Si son parcours sportif impose le respect, le chemin n’a pas été un long fleuve tranquille pour arriver en Premier League anglaise, le championnat le plus compétitif du monde. Blessures, diagnostics médicaux peu optimistes et doutes ont été autant d’obstacles à dépasser. «Les médecins me disaient que je ne pourrais pas faire de football professionnel. Et pourtant, j’y suis. C’est là que je vois la gloire de Dieu. Ce n’est pas juste de la chance, c’est une grâce: un cadeau.» Une grâce qu’il a notamment pu vivre avec ses coéquipiers tout au long de la saison 2024-2025, qui s’est terminée en apothéose par un sacre en Championship (deuxième division) et une montée en Premier League. «C’est un truc incroyable! Peu de gens auraient pu imaginer un tel scénario. Moi-même, je n’y croyais pas. C’est un rêve et c’est arrivé!

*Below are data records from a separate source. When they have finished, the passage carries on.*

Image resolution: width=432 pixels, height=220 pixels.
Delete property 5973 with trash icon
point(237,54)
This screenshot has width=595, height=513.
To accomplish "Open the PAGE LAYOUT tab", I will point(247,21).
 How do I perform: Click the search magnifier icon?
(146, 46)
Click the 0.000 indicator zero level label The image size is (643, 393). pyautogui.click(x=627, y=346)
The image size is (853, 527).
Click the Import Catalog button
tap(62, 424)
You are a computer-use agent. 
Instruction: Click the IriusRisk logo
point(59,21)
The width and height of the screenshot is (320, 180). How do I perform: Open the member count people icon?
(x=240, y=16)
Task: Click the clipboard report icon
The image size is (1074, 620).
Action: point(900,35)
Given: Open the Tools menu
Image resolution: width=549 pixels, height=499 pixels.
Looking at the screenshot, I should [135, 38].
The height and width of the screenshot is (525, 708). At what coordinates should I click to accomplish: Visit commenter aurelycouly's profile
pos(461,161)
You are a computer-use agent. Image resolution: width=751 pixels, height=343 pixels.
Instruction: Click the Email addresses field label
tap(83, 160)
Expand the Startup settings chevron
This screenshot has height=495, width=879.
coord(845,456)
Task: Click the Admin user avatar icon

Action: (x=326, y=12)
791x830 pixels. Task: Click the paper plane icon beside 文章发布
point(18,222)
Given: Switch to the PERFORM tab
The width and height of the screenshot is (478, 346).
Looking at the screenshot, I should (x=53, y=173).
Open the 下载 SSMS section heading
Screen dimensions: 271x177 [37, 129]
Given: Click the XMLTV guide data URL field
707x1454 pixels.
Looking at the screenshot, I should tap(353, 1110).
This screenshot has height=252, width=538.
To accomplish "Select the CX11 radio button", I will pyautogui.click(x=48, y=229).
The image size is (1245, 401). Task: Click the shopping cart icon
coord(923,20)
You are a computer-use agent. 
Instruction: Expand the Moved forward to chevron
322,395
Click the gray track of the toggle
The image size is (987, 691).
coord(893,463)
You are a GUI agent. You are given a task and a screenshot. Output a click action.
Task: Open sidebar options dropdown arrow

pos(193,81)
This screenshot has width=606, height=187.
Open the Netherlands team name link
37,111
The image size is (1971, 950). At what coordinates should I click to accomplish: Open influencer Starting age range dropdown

C’est là que je me rends compte que ce n’est pas de la chance, mais une grâce, c’est-à-dire un véritable cadeau de Dieu, de pouvoir être où j’en suis aujourd’hui.» Pour Isaac Schmidt, la reconnaissance s’étend bien au-delà des terrains de sport. Elle touche sa famille, ses proches, son entourage, qui ont traversé les étapes avec lui. «Dieu m’a béni, et au travers de moi, il a aussi béni ma famille. Mais j’ai aussi été béni à travers eux, à travers mes parents, mes sœurs, les gens que j’ai rencontrés, qui m’ont conseillé, réconforté. C’est un cercle de bénédictions, de reconnaissance mutuelle.»
Si au cours de sa vie, le natif de Lausanne a parfois pu s’éloigner de Dieu et le mettre de côté, Lui ne l’a jamais oublié malgré les erreurs qu’il a pu faire. «Même si on n’est pas parfait, Dieu reste fidèle au poste. Il est toujours là pour nous, même quand on pense qu’il est absent ou qu’on ne le prend pas en compte.» Et quand on demande à Isaac Schmidt ce qu’il retient de cette folle ascension – de Lausanne à Leeds United, puis de la deuxième division anglaise à la Premier League –, sa réponse reste la même: «Je ne peux qu’être reconnaissant.»